-- Exercise brief --
Write out each entry word for word.

-- Provided material --
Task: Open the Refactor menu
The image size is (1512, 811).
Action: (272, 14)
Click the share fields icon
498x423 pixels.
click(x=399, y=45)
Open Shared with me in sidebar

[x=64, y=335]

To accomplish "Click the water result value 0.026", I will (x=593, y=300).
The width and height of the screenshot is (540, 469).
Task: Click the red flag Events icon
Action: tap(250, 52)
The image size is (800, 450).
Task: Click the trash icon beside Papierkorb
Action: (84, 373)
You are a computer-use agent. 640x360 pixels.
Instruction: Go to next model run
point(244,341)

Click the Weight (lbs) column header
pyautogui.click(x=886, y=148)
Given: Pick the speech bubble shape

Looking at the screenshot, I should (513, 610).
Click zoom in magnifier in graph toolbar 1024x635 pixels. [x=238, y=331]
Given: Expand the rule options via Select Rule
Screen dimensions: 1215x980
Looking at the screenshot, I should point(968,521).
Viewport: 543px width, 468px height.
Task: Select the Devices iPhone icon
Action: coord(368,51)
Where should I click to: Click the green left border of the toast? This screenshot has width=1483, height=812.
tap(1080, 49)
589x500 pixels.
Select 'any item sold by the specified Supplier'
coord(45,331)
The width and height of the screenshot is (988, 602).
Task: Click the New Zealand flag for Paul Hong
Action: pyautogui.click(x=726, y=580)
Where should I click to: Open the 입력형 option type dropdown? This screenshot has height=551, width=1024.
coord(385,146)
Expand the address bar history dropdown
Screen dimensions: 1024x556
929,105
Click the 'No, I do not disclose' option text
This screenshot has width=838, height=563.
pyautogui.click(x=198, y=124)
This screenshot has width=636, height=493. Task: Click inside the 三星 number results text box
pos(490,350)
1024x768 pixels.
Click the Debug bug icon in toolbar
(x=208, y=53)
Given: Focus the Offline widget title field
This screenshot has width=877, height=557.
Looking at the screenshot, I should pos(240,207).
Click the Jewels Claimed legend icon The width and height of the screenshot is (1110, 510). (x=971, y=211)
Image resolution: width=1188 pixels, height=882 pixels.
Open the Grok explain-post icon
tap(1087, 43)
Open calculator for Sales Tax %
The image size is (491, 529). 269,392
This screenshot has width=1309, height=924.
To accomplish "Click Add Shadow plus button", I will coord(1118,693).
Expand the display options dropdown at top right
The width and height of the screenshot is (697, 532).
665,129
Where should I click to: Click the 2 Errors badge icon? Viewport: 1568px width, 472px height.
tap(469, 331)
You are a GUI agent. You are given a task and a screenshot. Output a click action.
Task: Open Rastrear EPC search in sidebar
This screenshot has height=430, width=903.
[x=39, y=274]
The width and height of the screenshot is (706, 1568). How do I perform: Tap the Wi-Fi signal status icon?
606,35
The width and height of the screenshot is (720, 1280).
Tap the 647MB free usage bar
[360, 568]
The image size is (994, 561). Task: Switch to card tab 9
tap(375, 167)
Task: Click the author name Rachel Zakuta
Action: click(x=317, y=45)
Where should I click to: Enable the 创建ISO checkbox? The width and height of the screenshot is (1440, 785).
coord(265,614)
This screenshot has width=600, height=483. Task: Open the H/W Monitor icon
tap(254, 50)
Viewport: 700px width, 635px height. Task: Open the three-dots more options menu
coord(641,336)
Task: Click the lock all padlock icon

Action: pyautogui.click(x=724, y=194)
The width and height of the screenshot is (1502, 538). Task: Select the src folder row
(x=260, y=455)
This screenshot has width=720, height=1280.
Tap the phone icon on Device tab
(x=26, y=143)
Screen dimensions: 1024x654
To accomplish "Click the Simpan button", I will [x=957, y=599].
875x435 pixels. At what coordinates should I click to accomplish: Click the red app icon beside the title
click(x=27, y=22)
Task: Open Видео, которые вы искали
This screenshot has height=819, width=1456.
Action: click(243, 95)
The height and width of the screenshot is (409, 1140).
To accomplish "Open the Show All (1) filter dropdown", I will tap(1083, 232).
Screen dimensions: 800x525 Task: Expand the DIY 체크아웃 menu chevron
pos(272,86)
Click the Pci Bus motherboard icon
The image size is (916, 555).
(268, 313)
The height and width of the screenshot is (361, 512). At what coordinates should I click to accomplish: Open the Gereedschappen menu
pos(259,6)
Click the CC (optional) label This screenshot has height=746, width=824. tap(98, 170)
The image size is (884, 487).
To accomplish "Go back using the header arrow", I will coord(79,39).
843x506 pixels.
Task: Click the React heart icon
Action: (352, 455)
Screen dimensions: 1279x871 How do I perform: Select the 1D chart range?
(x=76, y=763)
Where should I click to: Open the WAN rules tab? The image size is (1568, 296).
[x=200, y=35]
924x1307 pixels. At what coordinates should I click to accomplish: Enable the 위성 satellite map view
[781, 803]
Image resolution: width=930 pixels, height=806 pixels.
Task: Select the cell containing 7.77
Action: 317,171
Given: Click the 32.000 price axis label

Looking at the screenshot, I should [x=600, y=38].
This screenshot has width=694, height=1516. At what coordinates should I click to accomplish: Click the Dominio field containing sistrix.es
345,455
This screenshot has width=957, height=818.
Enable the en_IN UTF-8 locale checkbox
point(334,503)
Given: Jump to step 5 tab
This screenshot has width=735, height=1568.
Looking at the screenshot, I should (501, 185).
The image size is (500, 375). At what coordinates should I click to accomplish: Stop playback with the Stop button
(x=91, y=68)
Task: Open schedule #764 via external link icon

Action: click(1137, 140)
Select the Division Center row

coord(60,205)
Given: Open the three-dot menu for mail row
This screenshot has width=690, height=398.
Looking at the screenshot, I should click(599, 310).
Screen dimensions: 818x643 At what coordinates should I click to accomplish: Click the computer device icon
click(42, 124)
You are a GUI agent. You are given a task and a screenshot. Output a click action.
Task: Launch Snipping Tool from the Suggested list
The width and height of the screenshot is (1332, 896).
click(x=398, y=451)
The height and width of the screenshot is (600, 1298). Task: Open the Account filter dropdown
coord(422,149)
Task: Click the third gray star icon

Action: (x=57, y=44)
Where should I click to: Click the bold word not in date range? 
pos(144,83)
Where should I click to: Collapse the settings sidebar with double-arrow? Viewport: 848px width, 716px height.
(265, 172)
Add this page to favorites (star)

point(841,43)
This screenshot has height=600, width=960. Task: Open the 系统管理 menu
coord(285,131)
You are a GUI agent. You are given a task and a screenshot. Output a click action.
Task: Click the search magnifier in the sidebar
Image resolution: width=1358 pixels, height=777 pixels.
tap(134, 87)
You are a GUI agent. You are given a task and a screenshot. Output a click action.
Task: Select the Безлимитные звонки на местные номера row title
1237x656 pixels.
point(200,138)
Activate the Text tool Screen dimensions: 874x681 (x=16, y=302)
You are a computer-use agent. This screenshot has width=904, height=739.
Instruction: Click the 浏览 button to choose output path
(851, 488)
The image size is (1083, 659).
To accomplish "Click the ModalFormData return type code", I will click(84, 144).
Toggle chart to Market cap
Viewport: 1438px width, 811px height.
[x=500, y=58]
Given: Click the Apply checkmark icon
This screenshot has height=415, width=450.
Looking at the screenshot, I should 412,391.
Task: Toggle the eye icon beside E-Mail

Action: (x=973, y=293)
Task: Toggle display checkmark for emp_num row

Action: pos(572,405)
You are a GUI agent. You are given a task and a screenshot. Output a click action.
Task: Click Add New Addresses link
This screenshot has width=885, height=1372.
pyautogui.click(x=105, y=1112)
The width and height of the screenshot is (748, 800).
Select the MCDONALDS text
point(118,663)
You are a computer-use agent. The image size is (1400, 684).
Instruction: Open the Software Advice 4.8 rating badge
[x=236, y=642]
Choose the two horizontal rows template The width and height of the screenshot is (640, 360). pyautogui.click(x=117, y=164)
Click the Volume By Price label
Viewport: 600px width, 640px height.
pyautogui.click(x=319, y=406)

-- Reply --
Task: Open the Refactor menu
The image size is (1512, 811).
Action: (272, 14)
Click the share fields icon
498x423 pixels.
click(x=399, y=45)
Open Shared with me in sidebar

[x=64, y=335]

To accomplish "Click the water result value 0.026", I will (x=593, y=300).
The width and height of the screenshot is (540, 469).
Task: Click the red flag Events icon
Action: tap(250, 52)
The image size is (800, 450).
Task: Click the trash icon beside Papierkorb
Action: (84, 373)
You are a computer-use agent. 640x360 pixels.
Instruction: Go to next model run
point(244,341)

Click the Weight (lbs) column header
pyautogui.click(x=886, y=148)
Given: Pick the speech bubble shape

Looking at the screenshot, I should (513, 610).
Click zoom in magnifier in graph toolbar 1024x635 pixels. [x=238, y=331]
Given: Expand the rule options via Select Rule
Screen dimensions: 1215x980
Looking at the screenshot, I should point(968,521).
Viewport: 543px width, 468px height.
Task: Select the Devices iPhone icon
Action: coord(368,51)
Where should I click to: Click the green left border of the toast? This screenshot has width=1483, height=812.
tap(1080, 49)
589x500 pixels.
Select 'any item sold by the specified Supplier'
coord(45,331)
The width and height of the screenshot is (988, 602).
Task: Click the New Zealand flag for Paul Hong
Action: pyautogui.click(x=726, y=580)
Where should I click to: Open the 입력형 option type dropdown? This screenshot has height=551, width=1024.
coord(385,146)
Expand the address bar history dropdown
Screen dimensions: 1024x556
929,105
Click the 'No, I do not disclose' option text
This screenshot has width=838, height=563.
pyautogui.click(x=198, y=124)
This screenshot has width=636, height=493. Task: Click inside the 三星 number results text box
pos(490,350)
1024x768 pixels.
Click the Debug bug icon in toolbar
(x=208, y=53)
Given: Focus the Offline widget title field
This screenshot has width=877, height=557.
Looking at the screenshot, I should pos(240,207).
Click the Jewels Claimed legend icon The width and height of the screenshot is (1110, 510). (x=971, y=211)
Image resolution: width=1188 pixels, height=882 pixels.
Open the Grok explain-post icon
tap(1087, 43)
Open calculator for Sales Tax %
The image size is (491, 529). 269,392
This screenshot has width=1309, height=924.
To accomplish "Click Add Shadow plus button", I will coord(1118,693).
Expand the display options dropdown at top right
The width and height of the screenshot is (697, 532).
665,129
Where should I click to: Click the 2 Errors badge icon? Viewport: 1568px width, 472px height.
tap(469, 331)
You are a GUI agent. You are given a task and a screenshot. Output a click action.
Task: Open Rastrear EPC search in sidebar
This screenshot has height=430, width=903.
[x=39, y=274]
The width and height of the screenshot is (706, 1568). How do I perform: Tap the Wi-Fi signal status icon?
606,35
The width and height of the screenshot is (720, 1280).
Tap the 647MB free usage bar
[360, 568]
The image size is (994, 561). Task: Switch to card tab 9
tap(375, 167)
Task: Click the author name Rachel Zakuta
Action: click(x=317, y=45)
Where should I click to: Enable the 创建ISO checkbox? The width and height of the screenshot is (1440, 785).
coord(265,614)
This screenshot has width=600, height=483. Task: Open the H/W Monitor icon
tap(254, 50)
Viewport: 700px width, 635px height. Task: Open the three-dots more options menu
coord(641,336)
Task: Click the lock all padlock icon

Action: pyautogui.click(x=724, y=194)
The width and height of the screenshot is (1502, 538). Task: Select the src folder row
(x=260, y=455)
This screenshot has width=720, height=1280.
Tap the phone icon on Device tab
(x=26, y=143)
Screen dimensions: 1024x654
To accomplish "Click the Simpan button", I will [x=957, y=599].
875x435 pixels. At what coordinates should I click to accomplish: Click the red app icon beside the title
click(x=27, y=22)
Task: Open Видео, которые вы искали
This screenshot has height=819, width=1456.
Action: click(243, 95)
The height and width of the screenshot is (409, 1140).
To accomplish "Open the Show All (1) filter dropdown", I will tap(1083, 232).
Screen dimensions: 800x525 Task: Expand the DIY 체크아웃 menu chevron
pos(272,86)
Click the Pci Bus motherboard icon
The image size is (916, 555).
(268, 313)
The height and width of the screenshot is (361, 512). At what coordinates should I click to accomplish: Open the Gereedschappen menu
pos(259,6)
Click the CC (optional) label This screenshot has height=746, width=824. tap(98, 170)
The image size is (884, 487).
To accomplish "Go back using the header arrow", I will coord(79,39).
843x506 pixels.
Task: Click the React heart icon
Action: (352, 455)
Screen dimensions: 1279x871 How do I perform: Select the 1D chart range?
(x=76, y=763)
Where should I click to: Open the WAN rules tab? The image size is (1568, 296).
[x=200, y=35]
924x1307 pixels. At what coordinates should I click to accomplish: Enable the 위성 satellite map view
[781, 803]
Image resolution: width=930 pixels, height=806 pixels.
Task: Select the cell containing 7.77
Action: 317,171
Given: Click the 32.000 price axis label

Looking at the screenshot, I should [x=600, y=38].
This screenshot has width=694, height=1516. At what coordinates should I click to accomplish: Click the Dominio field containing sistrix.es
345,455
This screenshot has width=957, height=818.
Enable the en_IN UTF-8 locale checkbox
point(334,503)
Given: Jump to step 5 tab
This screenshot has width=735, height=1568.
Looking at the screenshot, I should (501, 185).
The image size is (500, 375). At what coordinates should I click to accomplish: Stop playback with the Stop button
(x=91, y=68)
Task: Open schedule #764 via external link icon

Action: click(1137, 140)
Select the Division Center row

coord(60,205)
Given: Open the three-dot menu for mail row
This screenshot has width=690, height=398.
Looking at the screenshot, I should click(599, 310).
Screen dimensions: 818x643 At what coordinates should I click to accomplish: Click the computer device icon
click(42, 124)
You are a GUI agent. You are given a task and a screenshot. Output a click action.
Task: Launch Snipping Tool from the Suggested list
The width and height of the screenshot is (1332, 896).
click(x=398, y=451)
The height and width of the screenshot is (600, 1298). Task: Open the Account filter dropdown
coord(422,149)
Task: Click the third gray star icon

Action: (x=57, y=44)
Where should I click to: Click the bold word not in date range? 
pos(144,83)
Where should I click to: Collapse the settings sidebar with double-arrow? Viewport: 848px width, 716px height.
(265, 172)
Add this page to favorites (star)

point(841,43)
This screenshot has height=600, width=960. Task: Open the 系统管理 menu
coord(285,131)
You are a GUI agent. You are given a task and a screenshot. Output a click action.
Task: Click the search magnifier in the sidebar
Image resolution: width=1358 pixels, height=777 pixels.
tap(134, 87)
You are a GUI agent. You are given a task and a screenshot. Output a click action.
Task: Select the Безлимитные звонки на местные номера row title
1237x656 pixels.
point(200,138)
Activate the Text tool Screen dimensions: 874x681 (x=16, y=302)
You are a computer-use agent. This screenshot has width=904, height=739.
Instruction: Click the 浏览 button to choose output path
(851, 488)
The image size is (1083, 659).
To accomplish "Click the ModalFormData return type code", I will click(84, 144).
Toggle chart to Market cap
Viewport: 1438px width, 811px height.
[x=500, y=58]
Given: Click the Apply checkmark icon
This screenshot has height=415, width=450.
Looking at the screenshot, I should 412,391.
Task: Toggle the eye icon beside E-Mail

Action: (x=973, y=293)
Task: Toggle display checkmark for emp_num row

Action: pos(572,405)
You are a GUI agent. You are given a task and a screenshot. Output a click action.
Task: Click Add New Addresses link
This screenshot has width=885, height=1372.
pyautogui.click(x=105, y=1112)
The width and height of the screenshot is (748, 800).
Select the MCDONALDS text
point(118,663)
You are a computer-use agent. The image size is (1400, 684).
Instruction: Open the Software Advice 4.8 rating badge
[x=236, y=642]
Choose the two horizontal rows template The width and height of the screenshot is (640, 360). pyautogui.click(x=117, y=164)
Click the Volume By Price label
Viewport: 600px width, 640px height.
pyautogui.click(x=319, y=406)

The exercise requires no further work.